Note for future readers: this discussion is about historical matters. For practical purposes, you can safely ignore all of that if you are using Cabal 3.
The problem had to do with transitive dependencies. For instance, suppose we had the following three packages installed at specific versions:
A-1.0;
B-1.0, which depends on A; and
C-1.0, which depends on B, but not explicitly on A.
Then, we would install A-1.1, which seemingly would work fine:
A-1.1 would be installed, but the older A-1.0 version would be kept around, solely for the sake of other packages built using it;
B-1.0 would keep using A-1.0; and
C-1.0 would keep using B-1.0.
However, there would be trouble if we, for whatever reason, attempted to reinstall B-1.0 (as opposed to, say, update to B-1.1):
A-1.1 and A-1.0 would still be available for other packages needing them;
B-1.0, however, would be rebuilt against A-1.1, there being no way of keeping around a second installation of the same version of B; and
C-1.0, which was built against the replaced B-1.0 (which depended on A-1.0), would now be broken.

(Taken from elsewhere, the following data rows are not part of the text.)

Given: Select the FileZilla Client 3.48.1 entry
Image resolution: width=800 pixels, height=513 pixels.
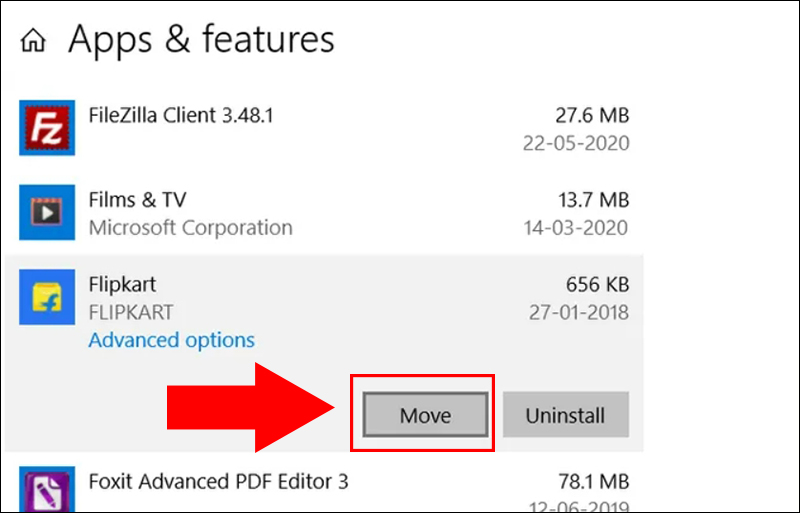Looking at the screenshot, I should click(181, 115).
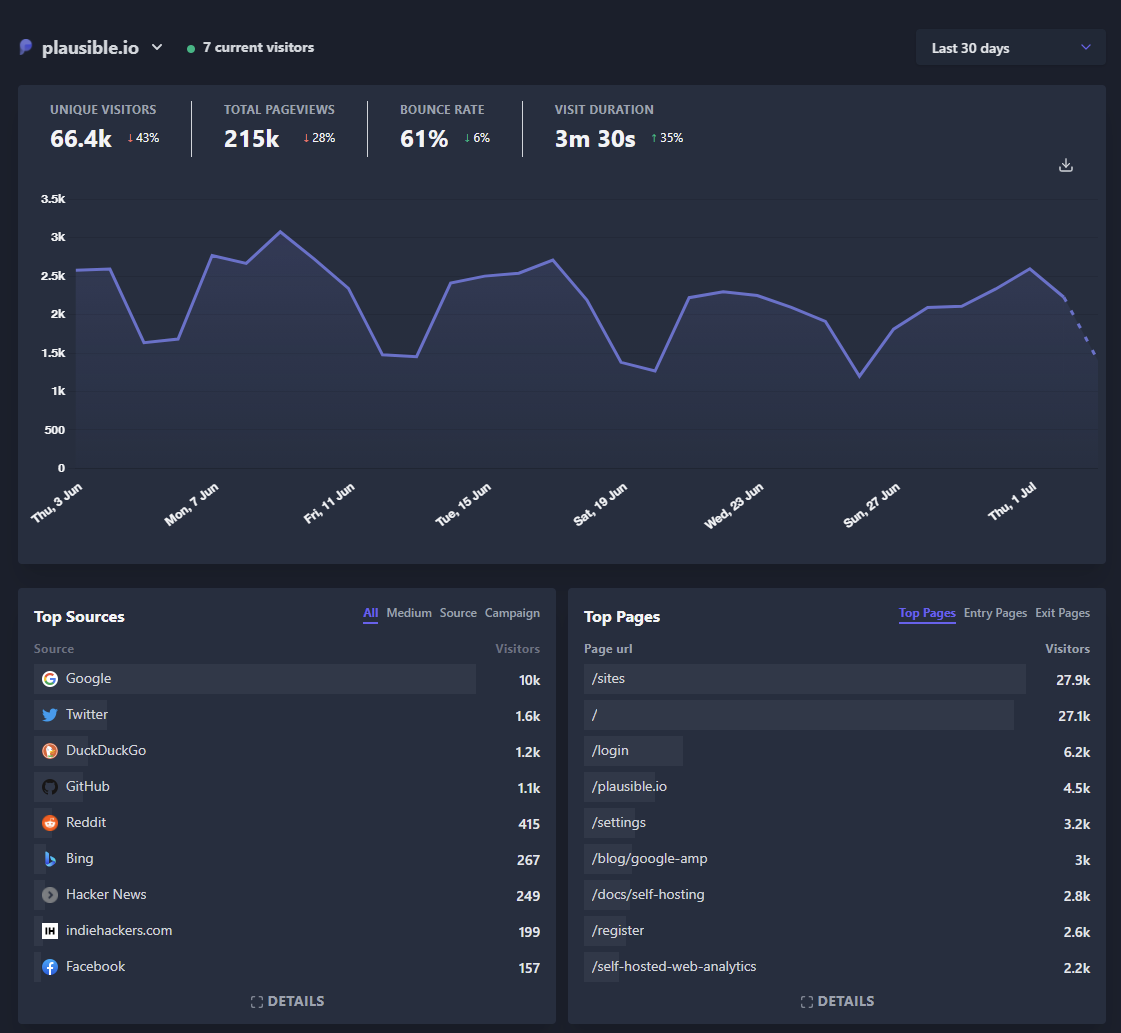Screen dimensions: 1121x1033
Task: Click DETAILS under Top Sources
Action: (287, 1001)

v1-install provided a safeguard against this kind of dangerous reinstall. Using --force-reinstalls would disable that safeguard.
For a detailed explanation of the surrounding issues, see Albert Y. C. Lai's Storage and Identification of Cabalized Packages (in particular, the example I used here is essentially a summary of its Corollary: The Pigeon Drop Con section).
While Cabal 1, in its later versions, was able to, in the scenario above, detect that the reinstall changed B even though the version number remained the same (which is what made the safeguard possible), it couldn't keep around the two variants of B-1.0 simultaneously. Cabal 3, on the other hand, is able to do that, which eliminates the problem.
I am a little bit confused while reading about Cabal Hell, as the term is overloaded. I guess originally Cabal Hell referred to the diamond dependency problem, which was solved by restricting the build plan to have only a single version of any package in each build plan (two different versions of a package can't exist in a single build plan) as explained in this answer.
However, the term is also used in various other contexts. Such as destructive re-installations, incorrect package dependency boundaries (lower/upper version bounds), inconsistent environments ... (or any other error reported by Cabal).
Particular among these, I am confused about 1) destructive re-installations and 2) inconsistent environments? What do they mean, and how cabal new-build solves these problems (is it just sandboxing like cabal sandbox)? And what role ghc-pkg has to play here?
Any references or a simple example where these problems could be reproduced would be very appreciated.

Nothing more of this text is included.